Another strong character is Cimmaron [sic] Bill, played by second-billed Duke Lee. Harry first meets the feared gunfighter Bill when, drunk again, he decides to evict Bill from the hotel so that he may take over his room. He rides his horse into Bill’s bedroom, where the nag starts chomping on the mattress straw, much to Bill’s annoyance. But Harry pulls a six-gun on Bill and obliges him to jump out of the window into a midden. Bill then grabs a gun in the Best Bet Saloon downstairs, returns to the room and returns the compliment. But after these defenestrations the two become best friends and spend the night drinking and singing together (the drinking is not shown but the hangovers are). Bill will save Harry in the last reel when he finally has his showdown with Beau in the desert. Duke Lee was the sheriff in another Ford picture, Just Pals, for Fox, with Buck Jones, and was also member of the Universal company much used by the director.

 

They sing.

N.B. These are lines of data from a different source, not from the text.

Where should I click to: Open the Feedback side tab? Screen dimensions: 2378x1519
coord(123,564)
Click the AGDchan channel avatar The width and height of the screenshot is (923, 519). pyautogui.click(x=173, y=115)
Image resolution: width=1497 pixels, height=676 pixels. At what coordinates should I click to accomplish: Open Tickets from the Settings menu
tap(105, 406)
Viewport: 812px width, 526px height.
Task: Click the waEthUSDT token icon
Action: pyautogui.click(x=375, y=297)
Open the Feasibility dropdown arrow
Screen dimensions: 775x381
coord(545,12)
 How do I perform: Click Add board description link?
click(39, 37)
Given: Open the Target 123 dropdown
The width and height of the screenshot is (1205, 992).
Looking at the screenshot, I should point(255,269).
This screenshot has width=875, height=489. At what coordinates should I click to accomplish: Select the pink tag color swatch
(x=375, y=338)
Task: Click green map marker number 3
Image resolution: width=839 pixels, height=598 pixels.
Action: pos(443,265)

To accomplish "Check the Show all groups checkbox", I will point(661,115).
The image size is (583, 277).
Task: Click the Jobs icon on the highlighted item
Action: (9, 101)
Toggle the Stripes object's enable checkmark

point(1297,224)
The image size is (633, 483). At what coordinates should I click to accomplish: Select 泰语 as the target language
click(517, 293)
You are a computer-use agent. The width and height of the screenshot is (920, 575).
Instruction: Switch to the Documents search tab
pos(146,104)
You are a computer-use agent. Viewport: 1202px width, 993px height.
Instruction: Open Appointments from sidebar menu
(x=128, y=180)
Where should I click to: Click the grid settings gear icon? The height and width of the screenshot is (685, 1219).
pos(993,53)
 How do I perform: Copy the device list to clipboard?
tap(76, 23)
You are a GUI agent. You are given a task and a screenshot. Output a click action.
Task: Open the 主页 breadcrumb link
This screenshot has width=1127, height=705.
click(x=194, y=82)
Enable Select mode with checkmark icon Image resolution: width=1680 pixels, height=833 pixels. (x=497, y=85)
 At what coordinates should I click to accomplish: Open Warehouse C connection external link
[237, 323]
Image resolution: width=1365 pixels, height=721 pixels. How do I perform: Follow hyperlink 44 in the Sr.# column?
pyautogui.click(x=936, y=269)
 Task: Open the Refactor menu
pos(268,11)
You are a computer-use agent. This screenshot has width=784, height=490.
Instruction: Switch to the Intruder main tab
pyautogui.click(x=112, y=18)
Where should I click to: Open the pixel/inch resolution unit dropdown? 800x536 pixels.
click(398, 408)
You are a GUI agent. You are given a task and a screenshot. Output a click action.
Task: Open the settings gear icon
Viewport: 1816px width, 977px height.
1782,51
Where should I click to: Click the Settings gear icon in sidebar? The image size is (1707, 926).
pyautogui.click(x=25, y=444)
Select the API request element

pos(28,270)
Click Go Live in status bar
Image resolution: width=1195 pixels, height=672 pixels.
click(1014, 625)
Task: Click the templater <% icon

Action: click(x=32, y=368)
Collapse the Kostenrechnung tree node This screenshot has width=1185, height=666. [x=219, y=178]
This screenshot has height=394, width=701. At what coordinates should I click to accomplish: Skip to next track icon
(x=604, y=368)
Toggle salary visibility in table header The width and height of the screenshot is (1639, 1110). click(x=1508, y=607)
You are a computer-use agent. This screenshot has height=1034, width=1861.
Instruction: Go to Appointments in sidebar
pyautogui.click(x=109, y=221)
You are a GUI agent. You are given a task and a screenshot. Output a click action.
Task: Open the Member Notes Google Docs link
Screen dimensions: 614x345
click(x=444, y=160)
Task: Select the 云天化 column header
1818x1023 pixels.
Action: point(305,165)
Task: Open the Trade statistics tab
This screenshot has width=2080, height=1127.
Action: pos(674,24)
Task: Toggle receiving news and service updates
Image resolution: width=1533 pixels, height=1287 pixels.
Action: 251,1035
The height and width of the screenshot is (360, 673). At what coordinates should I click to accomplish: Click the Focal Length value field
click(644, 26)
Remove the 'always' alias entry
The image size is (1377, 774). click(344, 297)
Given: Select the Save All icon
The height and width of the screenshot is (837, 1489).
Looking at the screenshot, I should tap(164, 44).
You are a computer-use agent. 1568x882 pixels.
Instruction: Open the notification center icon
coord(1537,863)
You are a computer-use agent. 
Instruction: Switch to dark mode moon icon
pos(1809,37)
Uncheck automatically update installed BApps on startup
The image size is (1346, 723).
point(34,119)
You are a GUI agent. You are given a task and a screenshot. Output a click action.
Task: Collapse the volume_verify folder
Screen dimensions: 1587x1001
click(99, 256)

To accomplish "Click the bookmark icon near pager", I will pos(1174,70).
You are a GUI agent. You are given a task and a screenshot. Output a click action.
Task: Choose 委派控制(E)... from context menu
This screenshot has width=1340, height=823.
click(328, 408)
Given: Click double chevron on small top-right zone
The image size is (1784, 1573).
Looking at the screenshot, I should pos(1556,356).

Silently.

 

There are quite a few visual gags en passant such as when Harry sees a pair of identical twins and thinks he is seeing double. It’s only five seconds but it’s funny and sticks in the memory. At one point Harry drinks tea (he is disgusted) and at another he gives the girl a puppy.

 

But when Ross and Thurston attempt to rob the Wells, Fargo office we see the tough side of Harry. He gets his Winchester from its saddle boot (he doesn’t wear a gunbelt) and foils the robbery.

 

There’s a climax out on the desert when Ross kidnaps Bess and makes a dash for it to the Rio Grande across the sand. There’s quite an impressive sandstorm. Harry follows and they finally shoot it out, with both being wounded. Harry gives the girl the only horse (there are a couple of really brutal horse-fall scenes which made me quite unwell but that was common then) so that she may return to safety while he and Beau walk, then stagger, then crawl through the roasting desert. I wonder if Carey’s son Harry Carey Jr had seen this film when he did something similar for Ford in 3 Godfathers thirty years later. Dobe didn’t mention it in his detailed account of the filming of that picture in his book A Company of Heroes.

 

The final scene shows us Harry proposing to Bess, with Bill providing the musical accompaniment as he sings their song, Oh Genevieve.

 

Happy ending

 

It’s all highly entertaining, quite frankly, and very well done. Definitely recommended.